L’IA n’est pas l’ennemie de l’école, elle en est le miroir grossissant mais elle peut aussi devenir un outil de remise à plat totale, à condition de cesser de la craindre et de la rejeter purement et simplement, autant essayer de stopper le cours d’un fleuve. Le monde avance, l’IA s’impose, alors formons à sa maîtrise, au discernement et à l’esprit critique.

La création et la délégation, c’est une vieille histoire. Avant de crier au scandale parce qu’un étudiant a utilisé une IA pour structurer un devoir, rappelons un fait historique : Les grands maîtres de la peinture, de la Renaissance au XIXe siècle, ne réalisaient pas toujours eux-mêmes leurs œuvres, et même rarement. Michel-Ange, Raphaël, Rembrandt… tous avaient des ateliers, des élèves, des exécutants. Des mains anonymes exécutaient, mais sous la vision, l’intention et la validation du maître. Dans la littérature aussi, certains écrivains dictaient, d’autres déléguaient partiellement l’écriture à des «nègres», à des secrétaires, à des rédacteurs de confiance. L’œuvre restait leur œuvre parce que la pensée était la leur. Alors aujourd’hui, qu’un auteur, ou un étudiant, utilise une intelligence artificielle comme bras d’appoint ou catalyseur, cela ne le disqualifie en rien, tant qu’il reste maître du fond, du style, de l’intention et qu’il maîtrise son sujet au départ. La triche commence quand on laisse l’outil faire à sa place, sans idée ni recul. La création commence quand on guide l’outil, en gardant l’œil du maître.

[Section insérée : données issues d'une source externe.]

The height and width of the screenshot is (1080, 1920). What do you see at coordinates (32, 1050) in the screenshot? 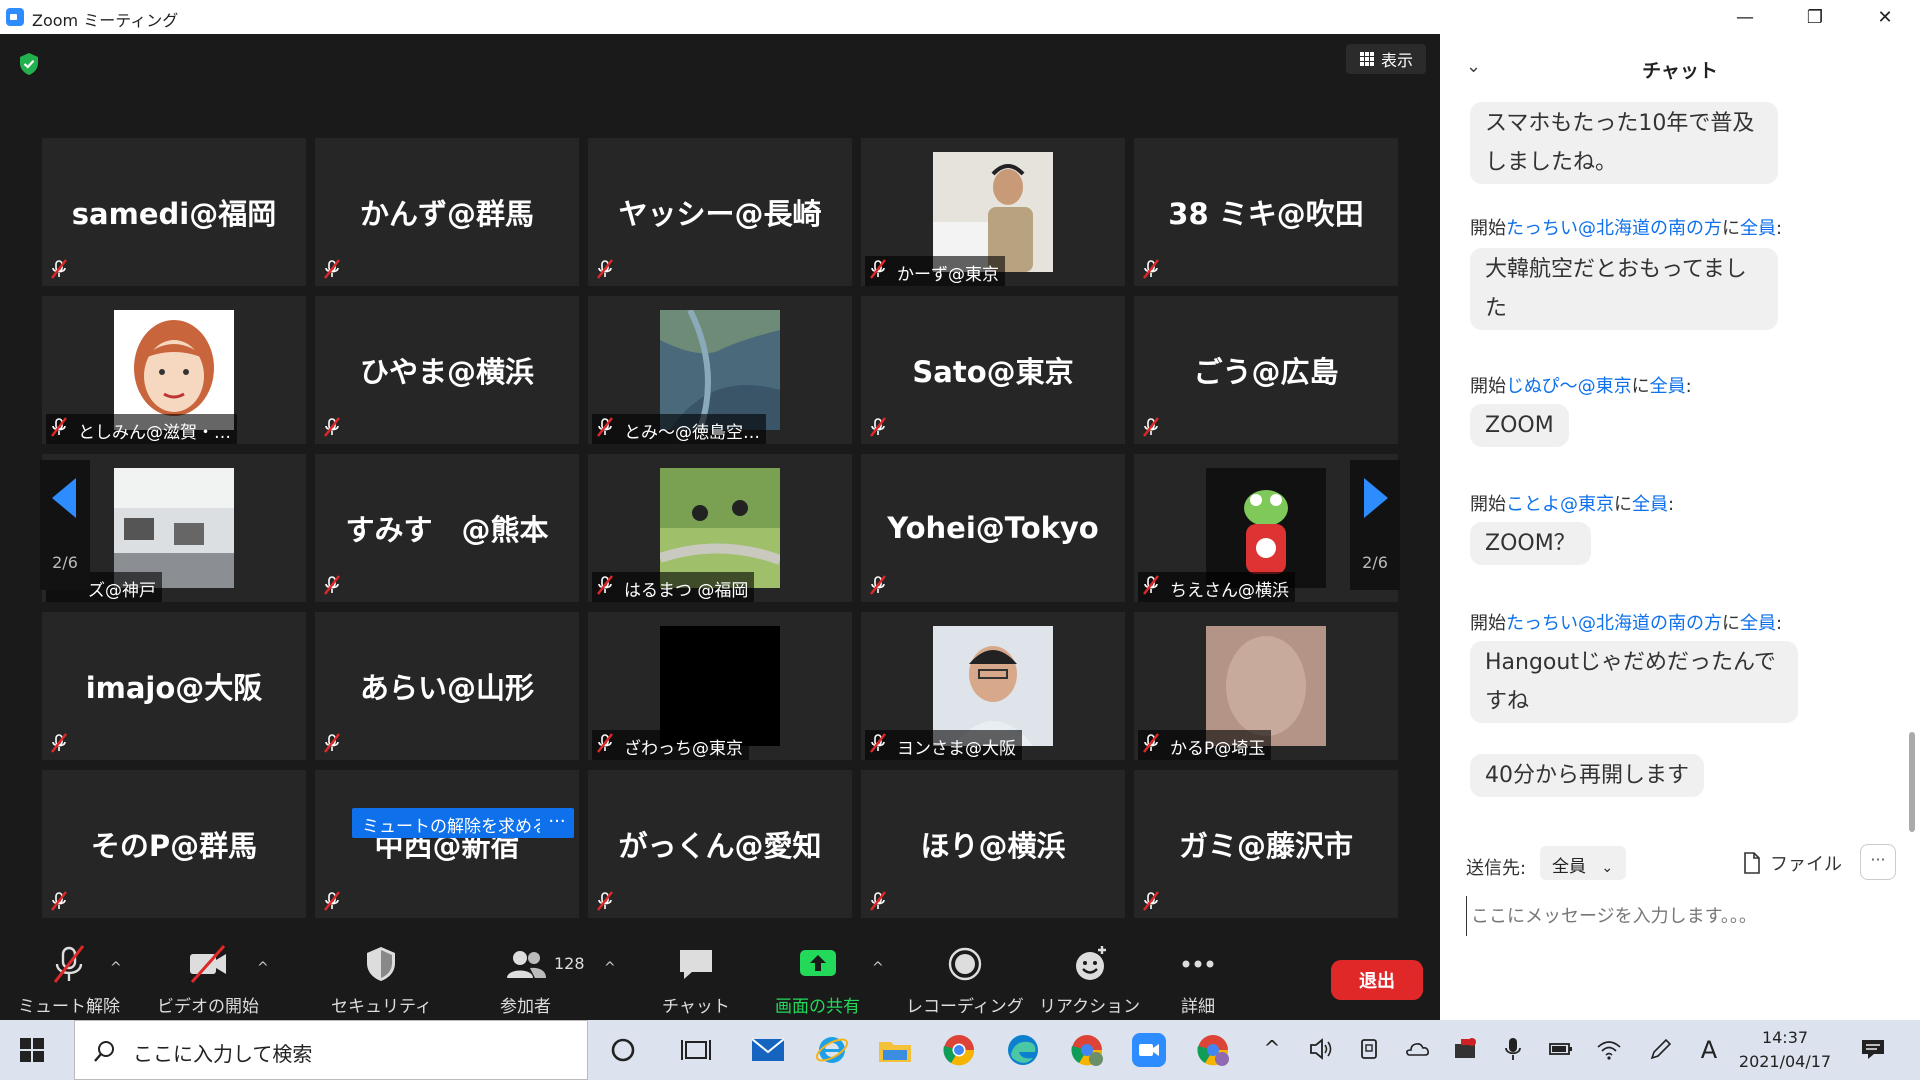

En conclusion, observons que les dirigeants actuels ne s’alarment pas (trop) de l’abus de l’IA, ils en profitent, car une IA mal utilisée, c’est une pensée standardisée, des copies uniformes, des jeunes dociles qui n’ont jamais appris à douter, à critiquer, à formuler une idée originale. En cela, elle sert parfaitement le projet d’un monde égalitaire… par le bas. Ils n’ont pas attendu l’IA pour entamer ce travail de sape. Un monde sans esprit critique, sans élévation, sans conflit d’idées, un monde stable, mais vide.

Et rappelons ceci, à tous ceux qui préfèrent laisser l’IA penser à leur place : Vous pouvez lui déléguer un devoir, mais vous ne pourrez jamais lui déléguer votre propre intelligence et si vous persistez à le faire, ne vous étonnez pas de finir par ne plus penser du tout.